Pendant quatre mois, ils se sont retrouvés « entre eux », ont maîtrisé leurs peurs et partagé leurs histoires au sein d’un établissement thermal aux murs blancs entouré d’une nature luxuriante. Perché sur les collines surplombant la station balnéaire de Paphos, le complexe haut de gamme Secret Forest a accueilli, pour de courts séjours thérapeutiques, plus d’un millier de rescapés de Tribe of Nova – la fête de musique techno où 364 festivaliers ont été massacrés par le Hamas au lever du soleil le 7 octobre. Certains avaient préalablement été mutilés ou violés. Une quarantaine d’autres ont été kidnappés.

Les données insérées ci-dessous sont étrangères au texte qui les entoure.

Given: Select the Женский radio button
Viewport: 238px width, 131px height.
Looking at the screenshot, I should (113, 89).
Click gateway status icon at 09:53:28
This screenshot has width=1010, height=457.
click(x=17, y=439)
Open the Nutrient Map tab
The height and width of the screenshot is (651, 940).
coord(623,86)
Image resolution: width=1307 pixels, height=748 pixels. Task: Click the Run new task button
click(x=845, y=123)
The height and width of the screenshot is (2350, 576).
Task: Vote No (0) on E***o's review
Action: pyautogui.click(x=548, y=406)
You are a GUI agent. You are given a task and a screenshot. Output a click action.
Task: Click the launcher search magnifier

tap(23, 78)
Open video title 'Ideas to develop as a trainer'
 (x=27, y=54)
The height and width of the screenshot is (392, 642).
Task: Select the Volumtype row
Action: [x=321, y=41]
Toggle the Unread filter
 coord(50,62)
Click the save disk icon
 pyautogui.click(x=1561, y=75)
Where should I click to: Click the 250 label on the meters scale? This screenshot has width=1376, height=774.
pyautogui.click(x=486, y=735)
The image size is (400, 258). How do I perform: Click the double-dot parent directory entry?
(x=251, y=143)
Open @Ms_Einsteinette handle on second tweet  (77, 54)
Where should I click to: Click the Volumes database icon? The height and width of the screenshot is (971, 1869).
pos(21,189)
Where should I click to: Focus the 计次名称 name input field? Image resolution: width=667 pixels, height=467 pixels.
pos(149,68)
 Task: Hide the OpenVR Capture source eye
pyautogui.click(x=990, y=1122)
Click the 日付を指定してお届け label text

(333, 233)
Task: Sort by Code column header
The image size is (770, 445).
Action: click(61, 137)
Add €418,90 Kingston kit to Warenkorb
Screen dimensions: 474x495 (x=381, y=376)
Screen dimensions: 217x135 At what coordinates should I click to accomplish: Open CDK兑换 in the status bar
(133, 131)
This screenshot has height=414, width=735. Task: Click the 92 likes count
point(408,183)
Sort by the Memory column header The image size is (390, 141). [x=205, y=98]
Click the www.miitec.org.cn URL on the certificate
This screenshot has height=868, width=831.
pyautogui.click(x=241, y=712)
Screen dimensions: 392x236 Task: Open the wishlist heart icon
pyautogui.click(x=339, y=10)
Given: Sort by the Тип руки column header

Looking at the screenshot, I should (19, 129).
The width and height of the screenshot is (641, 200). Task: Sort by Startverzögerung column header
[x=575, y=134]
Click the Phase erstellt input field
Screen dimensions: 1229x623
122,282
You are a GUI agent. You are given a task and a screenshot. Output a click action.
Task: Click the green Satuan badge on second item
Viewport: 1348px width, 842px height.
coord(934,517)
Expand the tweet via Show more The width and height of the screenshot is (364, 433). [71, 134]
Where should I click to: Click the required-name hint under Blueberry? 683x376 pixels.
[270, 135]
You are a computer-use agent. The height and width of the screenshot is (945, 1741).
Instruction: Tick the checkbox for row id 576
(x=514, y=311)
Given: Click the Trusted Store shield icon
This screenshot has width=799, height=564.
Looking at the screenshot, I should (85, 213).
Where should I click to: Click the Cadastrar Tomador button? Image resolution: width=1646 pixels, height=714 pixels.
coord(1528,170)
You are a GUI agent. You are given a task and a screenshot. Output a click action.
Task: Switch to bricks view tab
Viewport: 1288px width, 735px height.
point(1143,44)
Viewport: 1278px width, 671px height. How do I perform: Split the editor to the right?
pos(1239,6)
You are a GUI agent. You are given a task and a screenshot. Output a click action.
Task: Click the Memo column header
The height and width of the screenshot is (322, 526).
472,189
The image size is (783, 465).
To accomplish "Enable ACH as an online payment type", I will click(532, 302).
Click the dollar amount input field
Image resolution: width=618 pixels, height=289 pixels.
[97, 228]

Ce matin-là, posté près du buffet vegan dans une salle à manger inondée de lumière, Despina Maria, la propriétaire de l’établissement, et Chris Davarashvili, en charge des activités des « Nova », mesurent le chemin parcouru. « Voilà plus de quatre mois, le premier groupe de survivants du festival a franchi les portes de notre maison. Nous n’imaginions pas que cela durerait jusqu’à aujourd’hui », racontent-elles à propos de leur projet rendu possible par un entrepreneur israélien, Yoni Kahana. Le 7 octobre, ce professionnel du tourisme se trouve justement sur place pour célébrer la fête juive de Sim’hat Torah : il convainc la direction de ce centre de bien-être, avec spa et piscine, de se mobiliser pour les survivants. Aussitôt dit, aussitôt fait. L’établissement propose un espace de retraite et différents ateliers : art, théâtre, massage, etc. Le week-end, Secret Forest accueille aussi des parents endeuillés par la tragédie. L’ONG humanitaire IsraAid, basée en Israël, finance l’initiative qui a pris de l’ampleur. Pas moins de 250 thérapeutes bénévoles accompagnent 19 groupes de festivaliers dans leur chemin de guérison.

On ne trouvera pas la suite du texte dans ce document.